__SELECTED PASSAGE__
[start]
# Why is Charcoal so expensive?



## achilles007 (Oct 17, 2011)

Seriusly.. $32.00 for a bag?!

I heard that one is supposed to use 18 charcoal briquettes just for one 3-hour smoke session!

That means the bag would be gone in less than two days!

so If I wanted to grill 4/5 days out of the week I would easily be blowing over $200.00!

Why is this stuff so expensive?

We havent even factored in the wood yet!

Ridiculous


----------



## rowdyrawhide (Oct 17, 2011)

Where are you located and what brand of charcoal are you looking at??  I use lump and pay a little over $6 for a 10 lb bag at wally world.  Lump burns hotter and longer than charcaol briquettes = less used for same amount of time cooking.


----------



## rbranstner (Oct 17, 2011)

Whooooooo what kind are you buying? I use lump wood and usually get a 40lb bag at Sam's club for around $15. A 40lb bag will usually  last me a month or so with my UDS. Sam's usually gets a big stock in some time in May so I will pick up 3  or 4 bags and I will be set until next May.


----------



## achilles007 (Oct 17, 2011)

Oh wow. It sells for that cheap?

This is my first time looking for charcoal, so when I amazon'd it. I got this:


But now that I look at it-- I see how silly I look.

1.) It is name-brand

2.) It is lump charcoal.

Sorry for the confusion folks. I typed faster than I was thinking. I thought I was just looking at a regular off-brand bag of briquets.

But since we are on the subject does it matter whether the briquettes are name-brand or not?


----------



## SmokinAl (Oct 18, 2011)
[end]
__WHAT YOU WILL DO__
1 > In the charcoal thread, what reason does rowdyrawhide give for needing less lump charcoal than briquettes? Answer in one to three sentences.
2 > Answer these questions from the charcoal thread, one line each:
(a) How many briquettes did achilles007 hear are needed for a single 3-hour smoke session?
(b) What size bag does rbranstner buy at Sam's Club, and for roughly what price?
(c) What two things did achilles007 notice about the bag found on Amazon?
3 > Pick up the charcoal thread at the point where it stops and keep writing it.
The entries have nothing to do with the charcoal thread.

__EXCERPTED RECORDS__
[start]
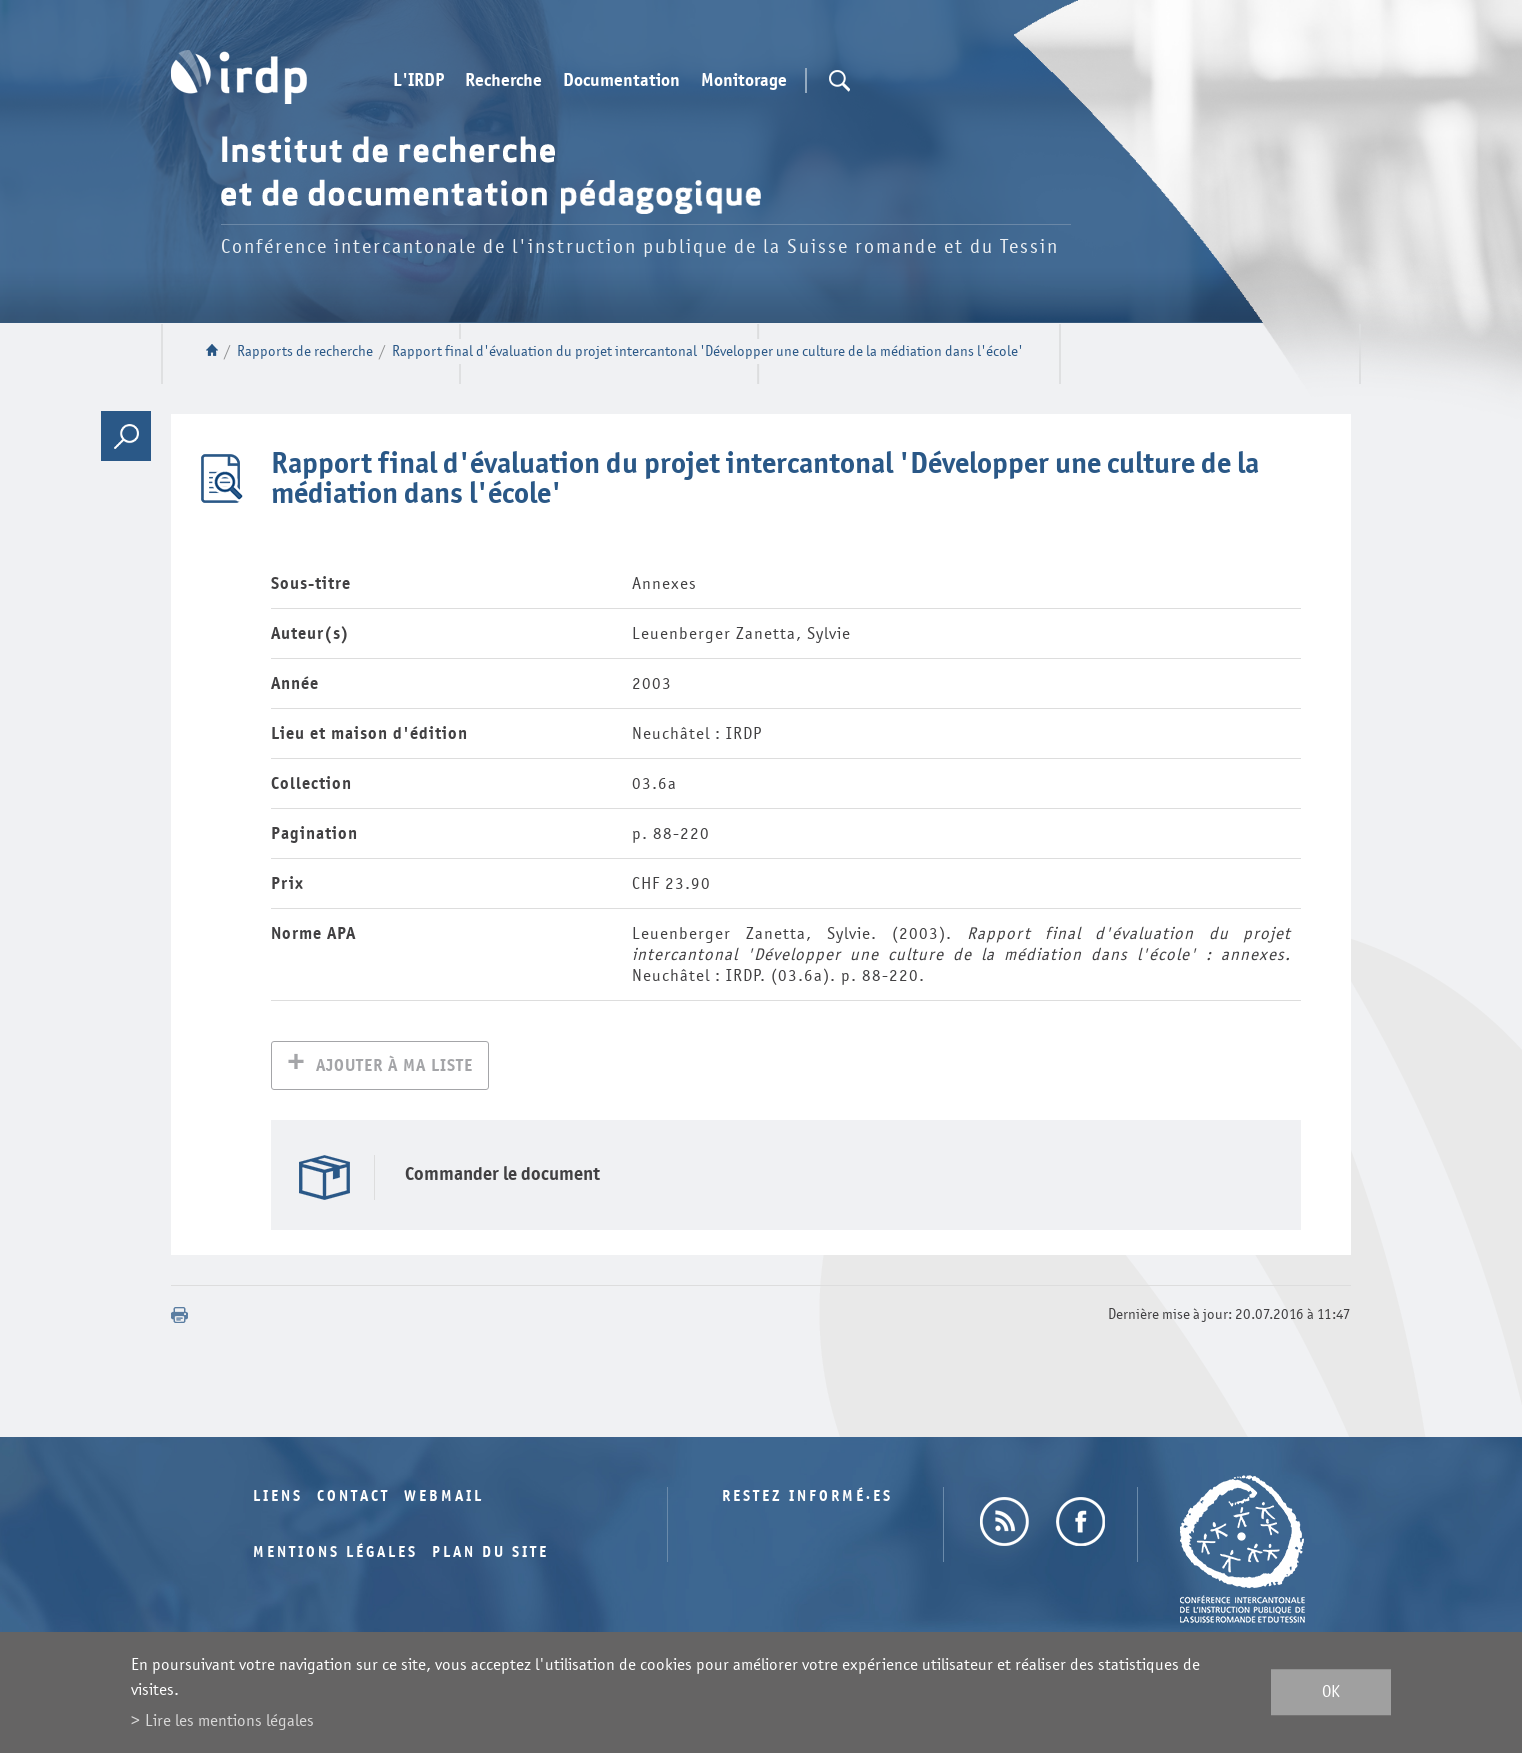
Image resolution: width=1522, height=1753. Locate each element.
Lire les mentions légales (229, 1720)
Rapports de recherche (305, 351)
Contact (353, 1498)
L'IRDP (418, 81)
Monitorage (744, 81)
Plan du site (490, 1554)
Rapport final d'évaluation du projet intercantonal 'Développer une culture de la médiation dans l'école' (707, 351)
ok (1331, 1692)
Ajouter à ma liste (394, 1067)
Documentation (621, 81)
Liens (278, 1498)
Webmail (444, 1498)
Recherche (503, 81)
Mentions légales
[end]
__TASK ANSWERS__
1 > Lump burns hotter and longer than charcoal briquettes. As a result, less of it is used for the same amount of cooking time.

2 >
(a) 18 briquettes.
(b) A 40 lb bag for around $15.
(c) It is name-brand, and it is lump charcoal.

3 >
I use good old Kingsford Blue Bag. It goes on sale every now & then at Lowe's or Home Depot for about $8 for 40 lbs. I usually buy 120 lbs. & that will last until the next sale.


----------



## boykjo (Oct 18, 2011)

SmokinAl said:


> I use good old Kingsford Blue Bag. It goes on sale every now & then at Lowe's or Home Depot for about $8 for 40 lbs. I usually buy 120 lbs. & that will last until the next sale.


I agree with Al.....When lowes runs a sale you cant beat the price....Stock up and save!!!!!!!!!!!!

Joe


----------



## oldschoolbbq (Oct 18, 2011)

I had no idea '_charcoal'_ was so expensive,glad I'm where I can get good wood for free, most of the time
	

	
	
		
		



		
			






.And I think I get a better flavor too
	

	
	
		
		



		
		
	


	





.

Have fun and..........


----------



## fpnmf (Oct 18, 2011)

It's not expensive...

8 bucks for 40 pounds lasts a helluva long time in the 18.5 wsm...

  Craig


----------



## alelover (Oct 18, 2011)

I notice a chimney is $18.20 on Amazon too. You can get them for around 9 bucks in the real world.


----------



## solaryellow (Oct 18, 2011)

Nature Glo Lump is what I use. $15/20lbs bag from a local restaurant supply store.


----------



## jc1947 (Oct 18, 2011)

SmokinAl said:


> I use good old Kingsford Blue Bag. It goes on sale every now & then at Lowe's or Home Depot for about $8 for 40 lbs. I usually buy 120 lbs. & that will last until the next sale.




*I got the same deal at Lowe's twin 20 lb bags for $8.*

*JC1947*


----------



## smoking shawn86 (Oct 18, 2011)

I work at wal mart I my start buying lump coal,for the past five years I have been buying kings ford


----------



## jirodriguez (Oct 19, 2011)

Lump I buy at my local resteraunt supply 40 lbs. for $13.99, and briquets I do what Al does - HD or Lowe's sale 40 lbs. for $8, stock up with 120-200 lbs worth.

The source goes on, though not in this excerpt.